On Thursday, Russia’s vice-consul responded to an attempted robbery and the thief was shot dead on Avenue of the Americas . According to information from the Homicide Division of the Capital, the diplomat drove down the Avenue of the Americas with his wife and daughter when he was approached by two criminals, each on a bike, to stand in a traffic jam.

According to police, one suspect broke the driver’s window with the gun and the vice-consul reacted. The diplomat, who is trained in jiu-jitsu, took the criminal gun and shot him. The bandit died on the spot and the accomplice fled. The skill has been accomplished.

Talk about bad luck. You know how many random shmucks Rio is full of right now? All these random, oblivious candy-asses who traveled down there to watch pole vaulting and ribbon dancing despite the fact there’s a 50/50 chance they leave with dysentery, a bullet wound somewhere on their body, and ZIKA? Just an entire city full of sitting ducks for the experienced criminals of Brazil – and this dude picks fucking Steven Seagal Junior.
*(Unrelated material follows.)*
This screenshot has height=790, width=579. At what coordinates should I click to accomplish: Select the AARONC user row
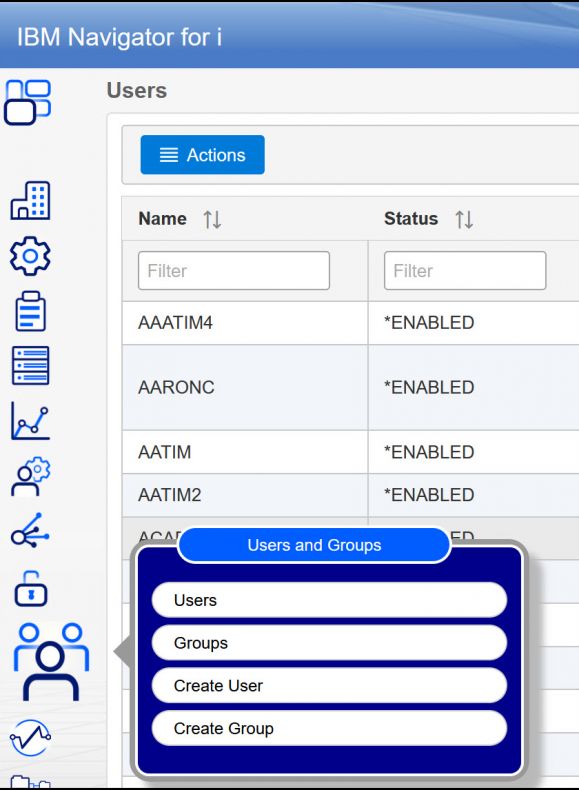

Marcos Cesar Feres Braga, a Brazilian lawyer who holds the vice-consul post at the Russian consulate, reportedly grabbed the attacker and pulled him into his BMW X6 after he had smashed the car window and pointed a gun at him, demanding he hand over his watch.
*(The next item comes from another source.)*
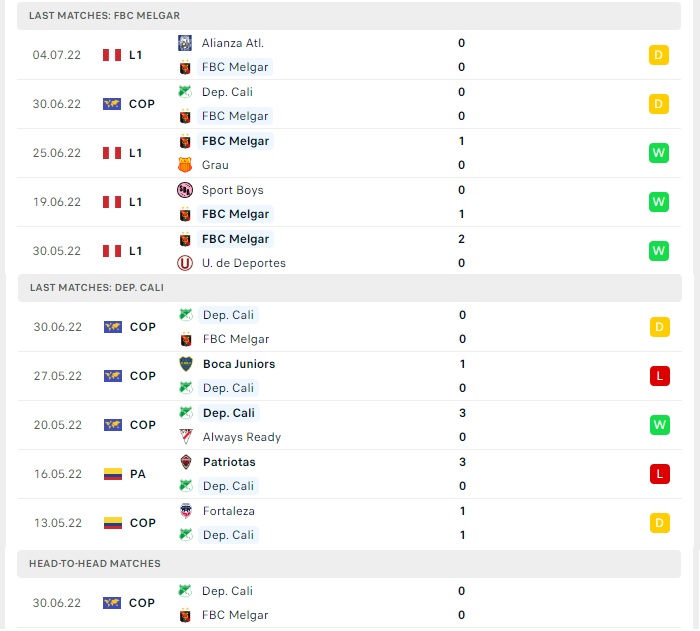
Task: Click the Boca Juniors crest icon
Action: (186, 364)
A struggle ensued inside the diplomat’s car until he managed to grab the assailant’s gun, which he used to shoot him dead at point blank range, according to police.

Mr Braga is trained in jiu-jitsu and was travelling with his wife and daughter at the time, local media outlet Globo reported. [Daily Mail]
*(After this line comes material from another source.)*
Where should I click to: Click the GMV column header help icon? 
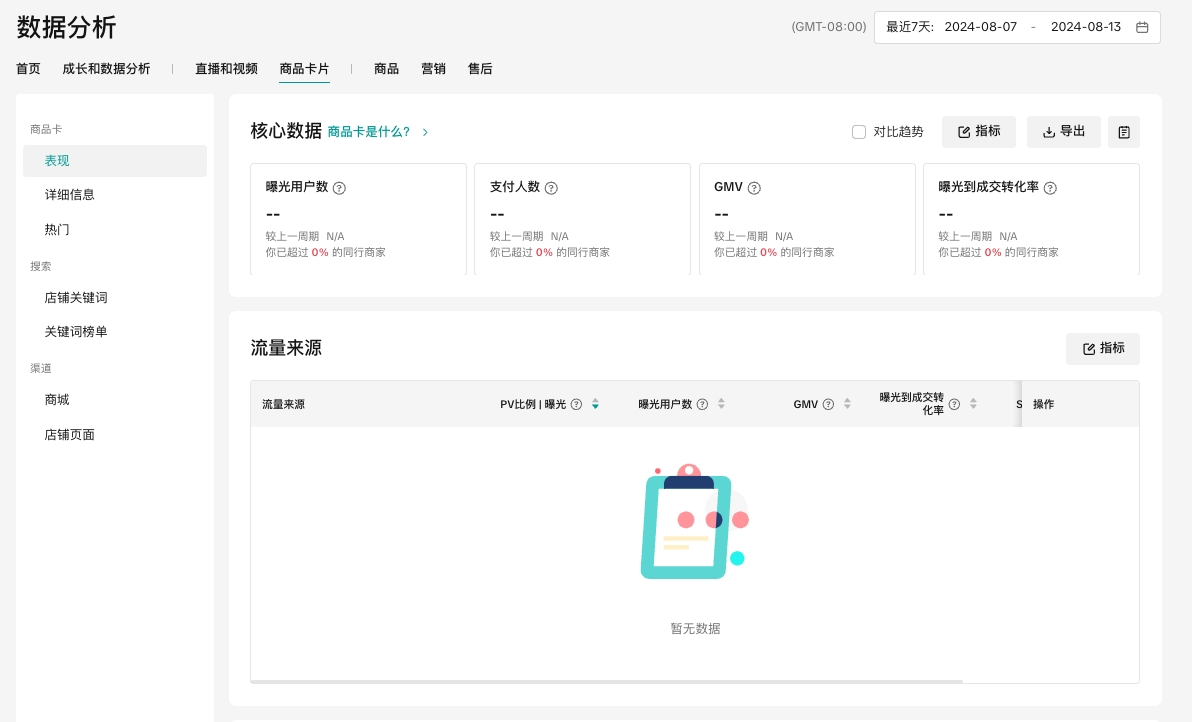tap(829, 404)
Sitting in his car with his wife and daughter, expensive watch glistening in the window of his X6. Easiest mark ever. Just stick a gun in his face, he’ll hand it over politely, and you ride your motorcycle straight back to your shanty town. Oops, you went for a maybe, maybe-not Russian diplomat who beat your ass with your country’s own martial arts system then shot your ass with your own gun. Brutal start to the Olympics for that guy, much worse than the people stuck outside a locker soccer gate for an hour.